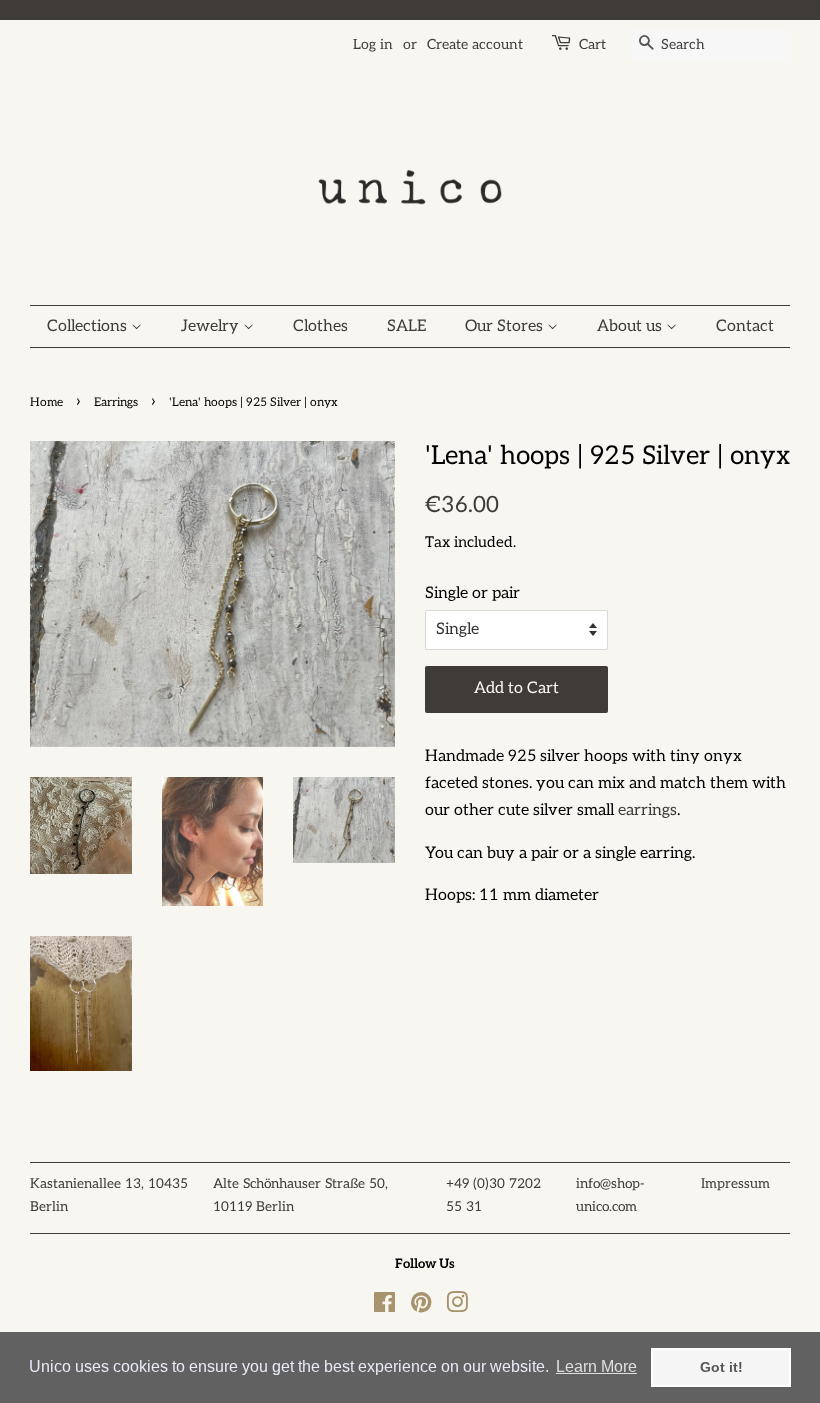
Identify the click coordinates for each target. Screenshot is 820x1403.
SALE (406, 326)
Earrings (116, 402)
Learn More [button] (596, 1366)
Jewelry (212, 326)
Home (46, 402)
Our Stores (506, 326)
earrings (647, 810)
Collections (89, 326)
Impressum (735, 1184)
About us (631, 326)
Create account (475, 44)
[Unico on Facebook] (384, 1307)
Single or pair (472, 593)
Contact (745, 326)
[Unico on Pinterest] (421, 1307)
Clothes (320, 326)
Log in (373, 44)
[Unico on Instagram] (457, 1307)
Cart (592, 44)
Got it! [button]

────────────────────

* _DIRECTIONS_
Without copying any picture, write out all of the material exactly as it reads.

* _TASK OUTPUT_
Identify the click coordinates for each target. Screenshot is 820x1403.
SALE (406, 326)
Earrings (116, 402)
Learn More [button] (596, 1366)
Jewelry (212, 326)
Home (46, 402)
Our Stores (506, 326)
earrings (647, 810)
Collections (89, 326)
Impressum (735, 1184)
About us (631, 326)
Create account (475, 44)
[Unico on Facebook] (384, 1307)
Single or pair (472, 593)
Contact (745, 326)
[Unico on Pinterest] (421, 1307)
Clothes (320, 326)
Log in (373, 44)
[Unico on Instagram] (457, 1307)
Cart (592, 44)
Got it! [button]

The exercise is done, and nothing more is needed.